- Born: 1 January 1945 Montevideo, Uruguay
- Died: 19 May 2009 (aged 64) Montevideo, Uruguay
- Occupation: Theater director
- Years active: 1968–2009

= Carlos Aguilera (theater director) =

Uruguayan theater director

Carlos Aguilera (1 January 1945 – 19 May 2009) was a Uruguayan theater teacher and director. He made his debut in working at El Galpón with the works: Señora Carrar's Rifles, The Zoo Story, and Los de la Mesa, with Los Papeleros by Isidora Aguirre at the Theater Club. He died when he was in charge of directing El Hombre Que Queria Volar by Carlos Manuel Varela on May 19, 2009.

==Biography==
Carlos Aguilera studied theater with Elena Zuasti and José Estruch at the Municipal House of Culture, and with Atilio J. Costa in La Máscara. Responsible for 100 stagings, he worked with almost all the theater groups in Uruguay, including the Comedia Nacional, El Galpón Theater, the Circular, and the La Gaviota Theater.

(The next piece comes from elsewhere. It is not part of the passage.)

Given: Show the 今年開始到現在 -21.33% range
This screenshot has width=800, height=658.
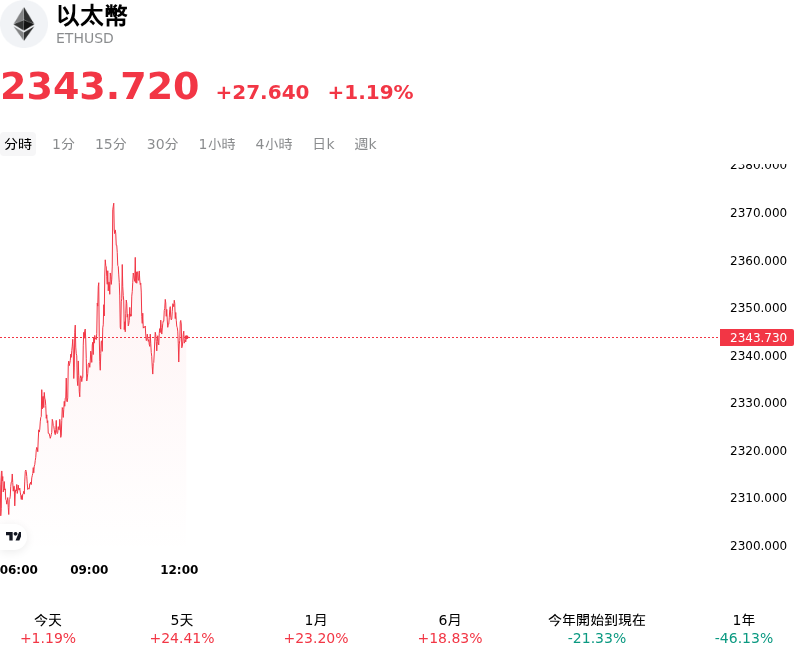Looking at the screenshot, I should click(597, 629).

His debut as a theater director came in 1968 with three works at El Galpón: Señora Carrar's Rifles by Bertolt Brecht, The Zoo Story by Edward Albee and Los de la Mesa 10 by Osvaldo Dragún; and with Los papeleros by Isidora Aguirre at the Theater Club. He directed works by García Lorca, Ibsen, Arthur Miller, Florencio Sánchez, Jorge Denevi, Carlos Gorostiza, Griselda Gambaro, Julio César Castro, and others. He contributed to the dissemination of the work of playwrights such as Carlos Manuel Varela, Alvaro Ahunchain, Dino Armas, and Ricardo Prieto.

Aguilera was nominated for the 1998 Florencio Award in the Best Show and Direction categories for El Amateur by Mauricio Dayub, a play shown in the Circular Theater. He won the Florencio Award several times and received the International Theater Prize from UNESCO.

Beginning in 1983, he had a career of more than 20 years in Paraguay as a theater teacher and director, linked in particular to the Harlequin Theater where he put on more than 40 productions. There, he directed works by Shakespeare, Molière, Anton Chekhov, García Lorca, Arthur Miller, Tennessee Williams, Brecht, etc., as well as Paraguayan and other Latin American authors.

He was a theater teacher in several cities of the interior (Canelones, Colonia, Durazno, Maldonado, Minas, San José) and in the 1990s he formed the Theater Studies Institute. He was the artistic director of the Casa de Comedias del Uruguay of the Ministry of Education and Culture. He directed the Municipal Comedy and the Municipal School of Dramatic Art in San José and, beginning in 1986, he was itinerant director of Colonia Department.

During his last months of life he worked as a theater teacher at the Club Biguá de Villa Biarritz and prepared the play The Price by Arthur Miller at the El Galpón Theater. His death occurred while he was in charge of the direction of El hombre que quería volar by Carlos Manuel Varela, at Espacio Teatro.